* What the task asks: Pull out each line below that contains the word "Instruction" and list those lines.

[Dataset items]
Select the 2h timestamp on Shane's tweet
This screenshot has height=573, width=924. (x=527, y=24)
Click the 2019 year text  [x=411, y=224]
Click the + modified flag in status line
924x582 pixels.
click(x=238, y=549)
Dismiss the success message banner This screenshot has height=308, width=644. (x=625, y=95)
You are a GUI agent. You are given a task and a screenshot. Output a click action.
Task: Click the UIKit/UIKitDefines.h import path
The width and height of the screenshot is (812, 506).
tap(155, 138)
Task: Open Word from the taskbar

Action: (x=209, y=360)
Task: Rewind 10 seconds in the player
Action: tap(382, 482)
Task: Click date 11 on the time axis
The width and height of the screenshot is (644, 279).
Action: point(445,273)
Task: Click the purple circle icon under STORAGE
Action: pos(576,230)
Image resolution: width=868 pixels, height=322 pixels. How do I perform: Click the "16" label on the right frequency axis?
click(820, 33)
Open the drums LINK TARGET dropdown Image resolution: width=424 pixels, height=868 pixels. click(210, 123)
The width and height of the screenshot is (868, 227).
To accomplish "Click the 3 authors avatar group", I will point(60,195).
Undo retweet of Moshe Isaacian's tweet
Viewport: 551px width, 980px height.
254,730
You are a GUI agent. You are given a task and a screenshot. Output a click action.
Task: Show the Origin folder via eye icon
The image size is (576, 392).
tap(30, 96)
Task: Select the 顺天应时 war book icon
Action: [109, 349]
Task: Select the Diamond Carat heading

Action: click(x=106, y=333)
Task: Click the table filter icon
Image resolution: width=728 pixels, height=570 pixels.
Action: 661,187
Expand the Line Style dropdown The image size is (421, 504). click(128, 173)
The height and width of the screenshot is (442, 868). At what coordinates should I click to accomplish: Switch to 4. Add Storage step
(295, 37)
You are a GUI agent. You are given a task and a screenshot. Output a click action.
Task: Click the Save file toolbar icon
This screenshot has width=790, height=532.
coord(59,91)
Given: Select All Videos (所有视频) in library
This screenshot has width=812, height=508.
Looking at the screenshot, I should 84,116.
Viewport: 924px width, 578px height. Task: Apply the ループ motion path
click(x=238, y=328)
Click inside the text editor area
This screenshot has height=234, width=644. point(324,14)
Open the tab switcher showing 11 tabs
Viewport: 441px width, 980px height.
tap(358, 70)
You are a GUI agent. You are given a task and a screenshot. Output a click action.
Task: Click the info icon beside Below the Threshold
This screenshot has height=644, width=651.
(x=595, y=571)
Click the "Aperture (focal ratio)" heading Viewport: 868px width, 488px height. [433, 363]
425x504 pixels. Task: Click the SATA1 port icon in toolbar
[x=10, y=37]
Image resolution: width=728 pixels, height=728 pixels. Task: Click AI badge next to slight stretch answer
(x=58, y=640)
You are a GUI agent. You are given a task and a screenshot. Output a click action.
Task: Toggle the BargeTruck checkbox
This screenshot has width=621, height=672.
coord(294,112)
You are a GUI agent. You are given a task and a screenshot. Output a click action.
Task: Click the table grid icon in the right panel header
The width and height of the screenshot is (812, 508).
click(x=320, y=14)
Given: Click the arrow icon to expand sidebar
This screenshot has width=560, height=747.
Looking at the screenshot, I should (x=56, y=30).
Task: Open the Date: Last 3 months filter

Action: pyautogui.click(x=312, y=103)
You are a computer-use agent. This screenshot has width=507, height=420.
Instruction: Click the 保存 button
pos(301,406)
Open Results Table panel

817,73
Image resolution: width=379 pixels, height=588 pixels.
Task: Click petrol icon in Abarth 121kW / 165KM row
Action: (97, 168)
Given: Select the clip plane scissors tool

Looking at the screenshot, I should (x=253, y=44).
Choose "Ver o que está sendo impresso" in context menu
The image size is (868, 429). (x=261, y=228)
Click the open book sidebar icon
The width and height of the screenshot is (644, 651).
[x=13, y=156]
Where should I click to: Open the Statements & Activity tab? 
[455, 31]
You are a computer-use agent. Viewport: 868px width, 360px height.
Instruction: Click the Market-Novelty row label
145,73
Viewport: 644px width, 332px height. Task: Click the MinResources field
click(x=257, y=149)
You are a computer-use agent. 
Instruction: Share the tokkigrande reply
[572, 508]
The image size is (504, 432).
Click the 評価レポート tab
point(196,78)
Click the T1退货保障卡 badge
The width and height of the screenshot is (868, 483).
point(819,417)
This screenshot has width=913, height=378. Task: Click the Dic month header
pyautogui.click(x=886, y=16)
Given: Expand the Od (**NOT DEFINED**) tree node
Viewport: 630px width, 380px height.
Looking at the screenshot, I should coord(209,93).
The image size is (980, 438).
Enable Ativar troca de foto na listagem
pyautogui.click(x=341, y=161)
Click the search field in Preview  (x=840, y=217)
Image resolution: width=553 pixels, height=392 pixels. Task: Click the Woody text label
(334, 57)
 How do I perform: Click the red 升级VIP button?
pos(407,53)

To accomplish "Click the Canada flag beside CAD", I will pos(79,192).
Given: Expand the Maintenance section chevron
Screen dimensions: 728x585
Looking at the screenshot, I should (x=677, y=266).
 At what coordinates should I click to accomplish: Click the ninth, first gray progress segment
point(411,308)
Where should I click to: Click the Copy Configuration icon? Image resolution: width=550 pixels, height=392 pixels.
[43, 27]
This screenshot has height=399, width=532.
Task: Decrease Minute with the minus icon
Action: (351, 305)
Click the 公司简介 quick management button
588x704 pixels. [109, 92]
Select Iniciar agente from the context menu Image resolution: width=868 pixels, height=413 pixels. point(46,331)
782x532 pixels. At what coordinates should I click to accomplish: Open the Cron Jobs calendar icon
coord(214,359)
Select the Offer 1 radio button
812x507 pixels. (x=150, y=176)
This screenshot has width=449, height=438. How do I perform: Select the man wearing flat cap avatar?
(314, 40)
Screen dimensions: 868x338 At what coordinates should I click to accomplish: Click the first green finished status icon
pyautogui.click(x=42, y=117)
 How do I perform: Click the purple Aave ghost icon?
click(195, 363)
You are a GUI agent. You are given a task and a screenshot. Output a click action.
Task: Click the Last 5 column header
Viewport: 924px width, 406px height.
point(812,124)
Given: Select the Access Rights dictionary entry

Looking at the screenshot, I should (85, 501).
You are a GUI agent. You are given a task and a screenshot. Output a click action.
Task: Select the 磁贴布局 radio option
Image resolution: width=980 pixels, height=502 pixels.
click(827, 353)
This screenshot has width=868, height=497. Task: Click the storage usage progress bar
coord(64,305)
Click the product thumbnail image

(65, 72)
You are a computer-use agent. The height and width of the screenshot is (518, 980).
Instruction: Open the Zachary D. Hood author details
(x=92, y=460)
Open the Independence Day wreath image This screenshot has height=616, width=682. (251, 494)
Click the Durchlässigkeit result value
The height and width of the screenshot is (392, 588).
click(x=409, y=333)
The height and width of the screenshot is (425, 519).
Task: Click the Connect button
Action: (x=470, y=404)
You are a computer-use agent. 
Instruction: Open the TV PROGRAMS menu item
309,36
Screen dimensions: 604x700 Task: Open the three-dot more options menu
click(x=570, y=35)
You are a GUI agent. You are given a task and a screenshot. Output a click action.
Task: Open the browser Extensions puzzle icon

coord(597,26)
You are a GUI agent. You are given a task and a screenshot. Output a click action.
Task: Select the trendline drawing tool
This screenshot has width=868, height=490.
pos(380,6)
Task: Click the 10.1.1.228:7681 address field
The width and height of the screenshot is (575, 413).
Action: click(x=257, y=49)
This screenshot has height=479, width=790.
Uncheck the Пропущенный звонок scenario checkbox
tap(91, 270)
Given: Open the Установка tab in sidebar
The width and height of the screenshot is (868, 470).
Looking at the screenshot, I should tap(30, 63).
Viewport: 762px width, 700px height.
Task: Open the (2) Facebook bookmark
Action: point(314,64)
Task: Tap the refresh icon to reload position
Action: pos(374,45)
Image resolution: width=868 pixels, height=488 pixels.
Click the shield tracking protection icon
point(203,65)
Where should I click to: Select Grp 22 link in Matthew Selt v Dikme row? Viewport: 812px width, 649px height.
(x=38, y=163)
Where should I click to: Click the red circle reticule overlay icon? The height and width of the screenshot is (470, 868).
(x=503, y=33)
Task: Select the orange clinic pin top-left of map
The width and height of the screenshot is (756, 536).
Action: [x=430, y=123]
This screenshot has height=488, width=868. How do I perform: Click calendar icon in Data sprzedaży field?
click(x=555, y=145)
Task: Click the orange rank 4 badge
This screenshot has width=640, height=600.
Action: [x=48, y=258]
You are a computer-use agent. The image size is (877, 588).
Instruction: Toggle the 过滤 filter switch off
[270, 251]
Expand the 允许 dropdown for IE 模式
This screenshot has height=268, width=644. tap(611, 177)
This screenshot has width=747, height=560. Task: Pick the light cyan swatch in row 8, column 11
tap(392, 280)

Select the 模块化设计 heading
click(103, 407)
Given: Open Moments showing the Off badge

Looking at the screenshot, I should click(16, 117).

* Answer to this exercise:
Instruction: Click the 保存 button
Instruction: Click the Market-Novelty row label
Instruction: Share the tokkigrande reply
Instruction: Open the Zachary D. Hood author details
Instruction: Open the TV PROGRAMS menu item
Instruction: Toggle the 过滤 filter switch off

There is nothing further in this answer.